About this exercise
Repeat the data that follows exactly, starting at the line with "Enable the Altera Custo checkbox" and ending at the line with "Given: Select the Exact deduplication mode", and leave out every picture.
==== Given information ====
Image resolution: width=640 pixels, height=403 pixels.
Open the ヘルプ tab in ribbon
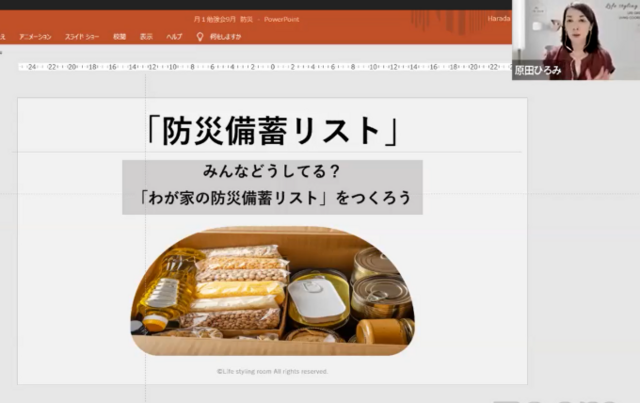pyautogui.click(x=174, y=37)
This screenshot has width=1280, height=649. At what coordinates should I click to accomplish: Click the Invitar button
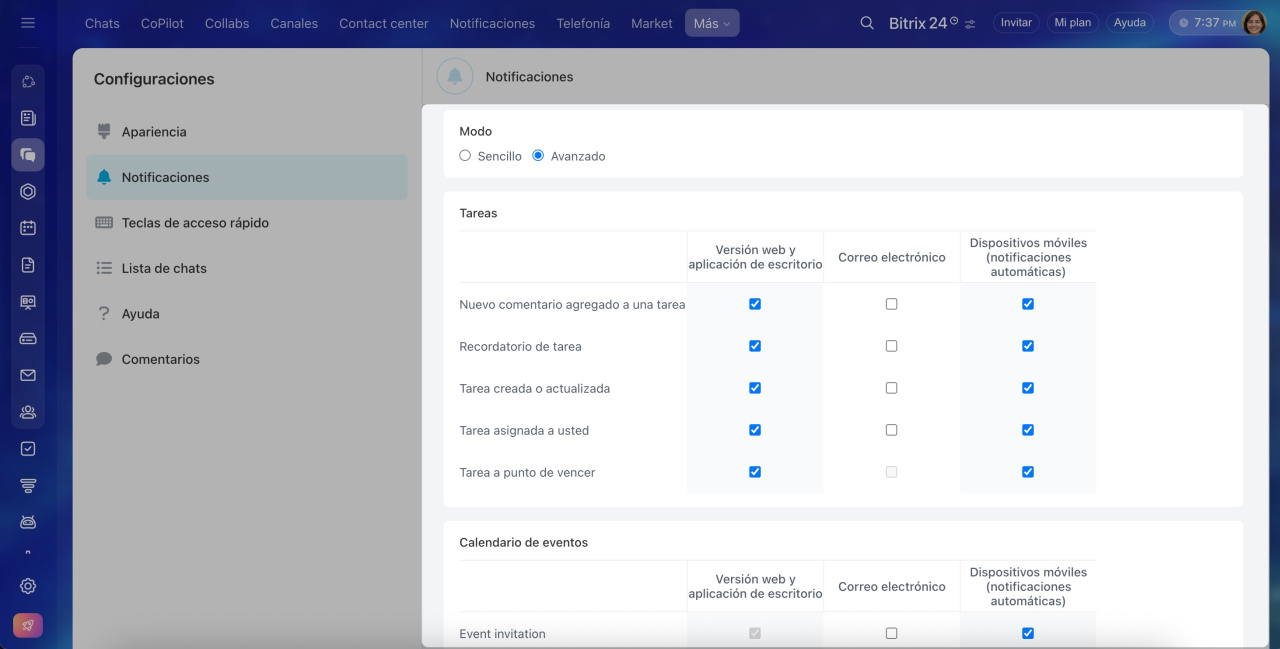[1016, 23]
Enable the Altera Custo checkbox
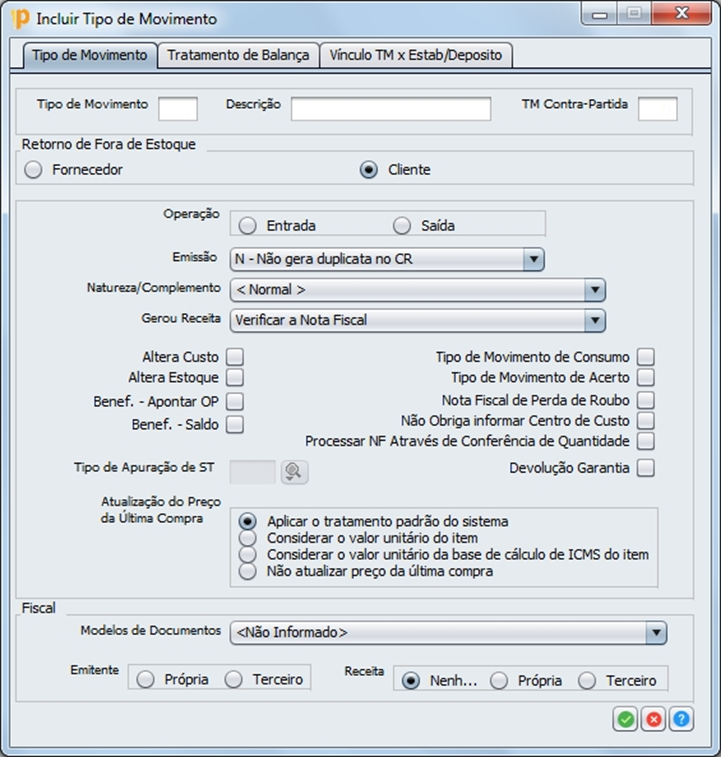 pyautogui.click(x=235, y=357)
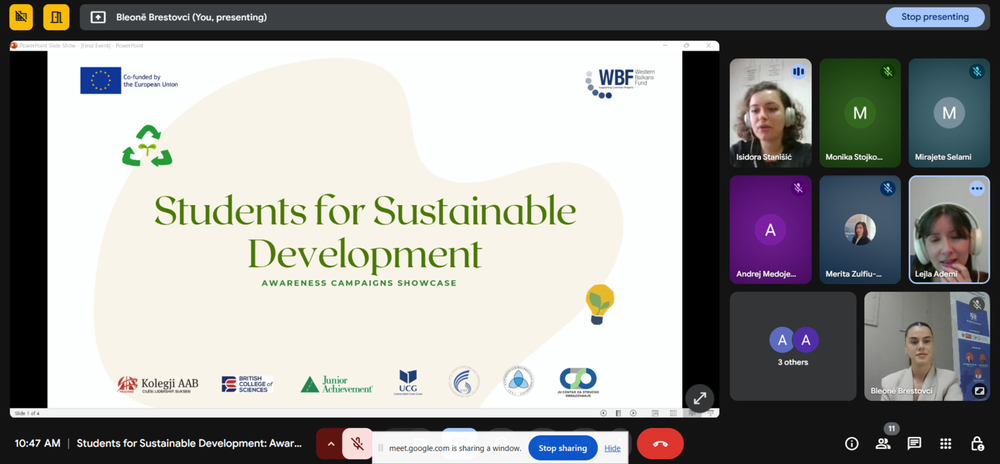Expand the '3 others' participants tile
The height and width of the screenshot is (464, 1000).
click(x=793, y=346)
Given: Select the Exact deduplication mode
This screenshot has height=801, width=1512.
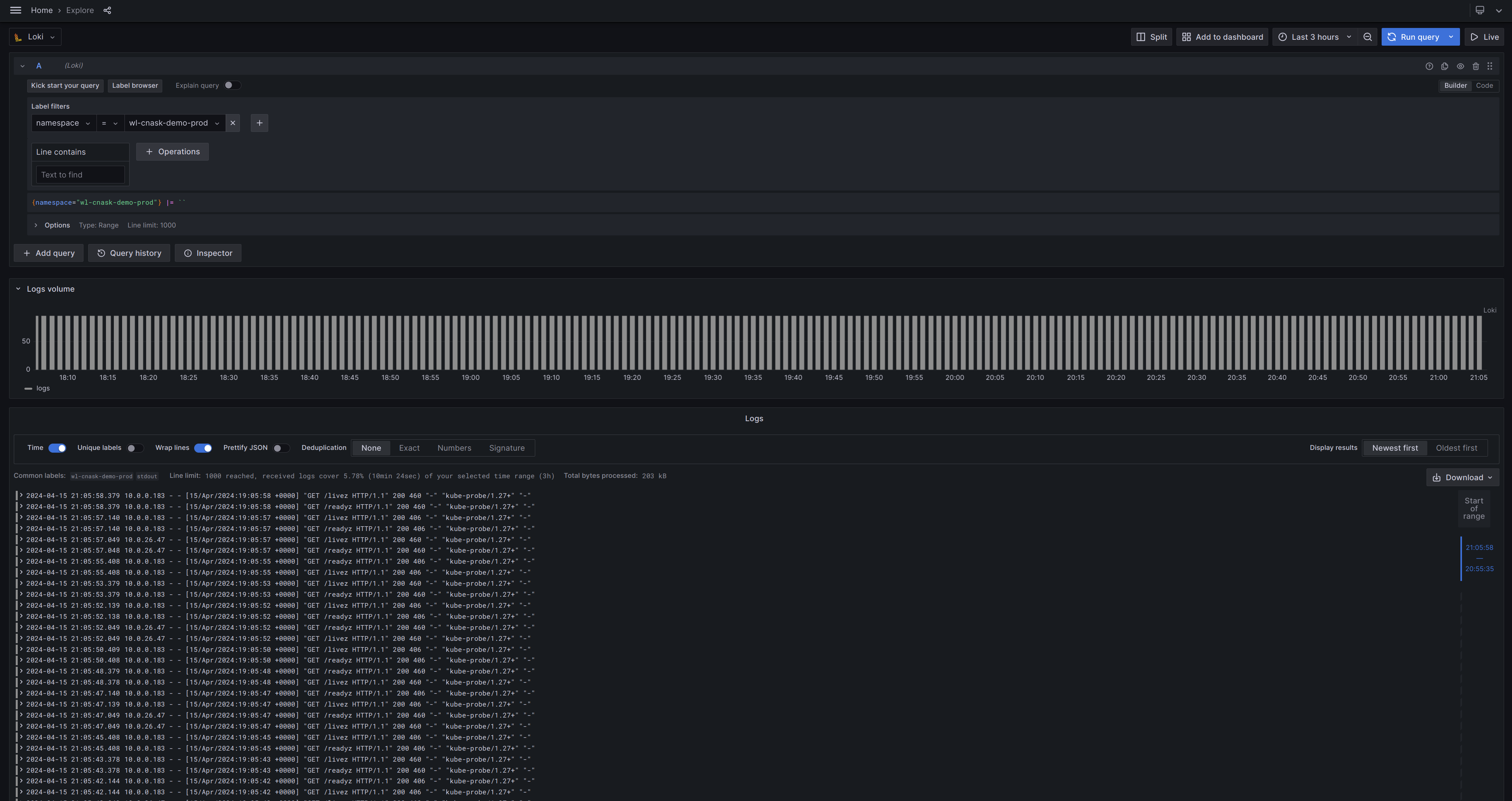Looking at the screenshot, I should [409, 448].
====
==== Given information ====
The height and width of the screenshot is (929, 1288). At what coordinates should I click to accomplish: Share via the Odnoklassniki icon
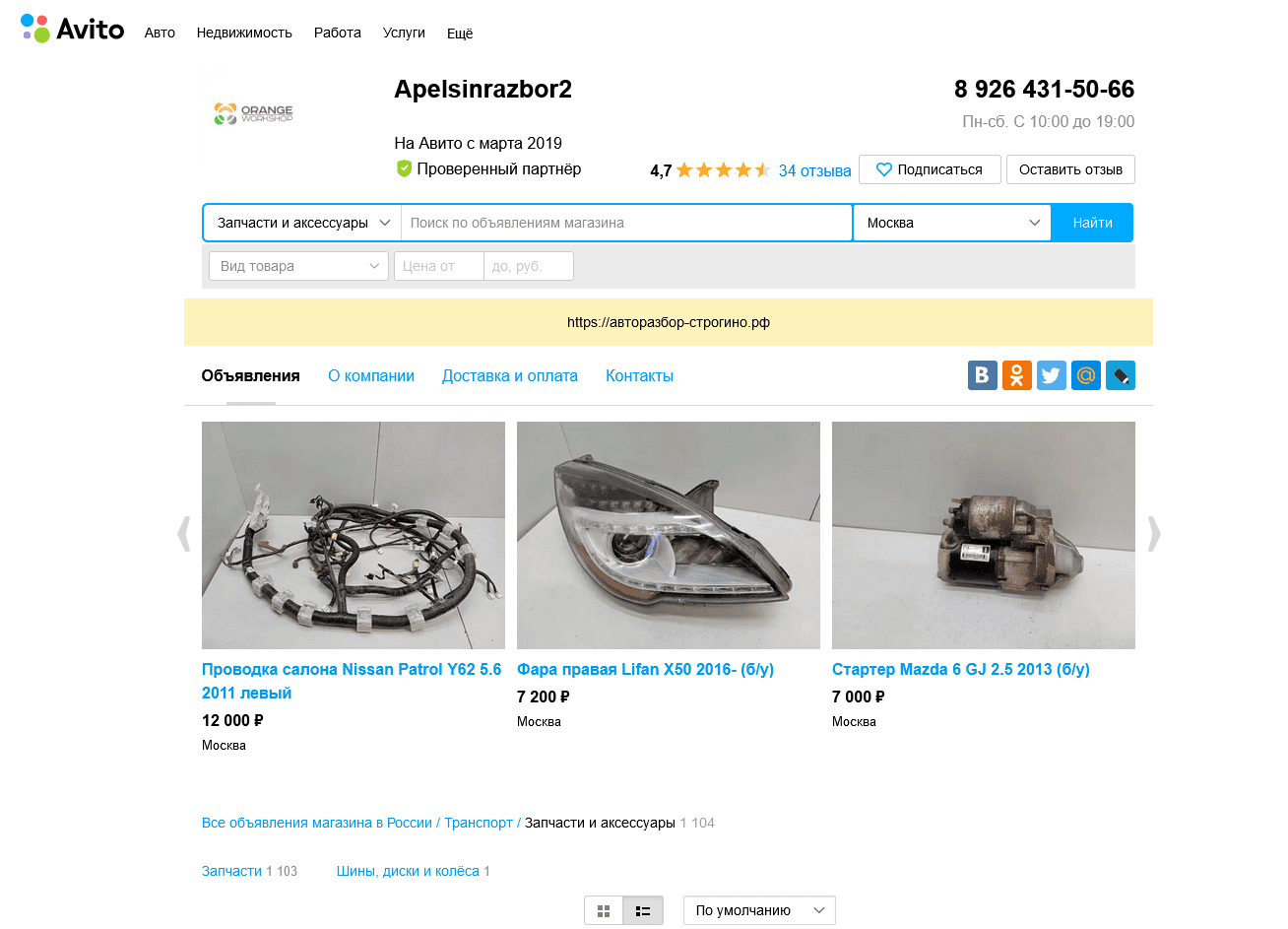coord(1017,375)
====
Written solution
Enable the Altera Custo checkbox
 pyautogui.click(x=235, y=357)
Expand the '3 others' participants tile
The height and width of the screenshot is (464, 1000).
click(x=793, y=346)
Given: Select the Exact deduplication mode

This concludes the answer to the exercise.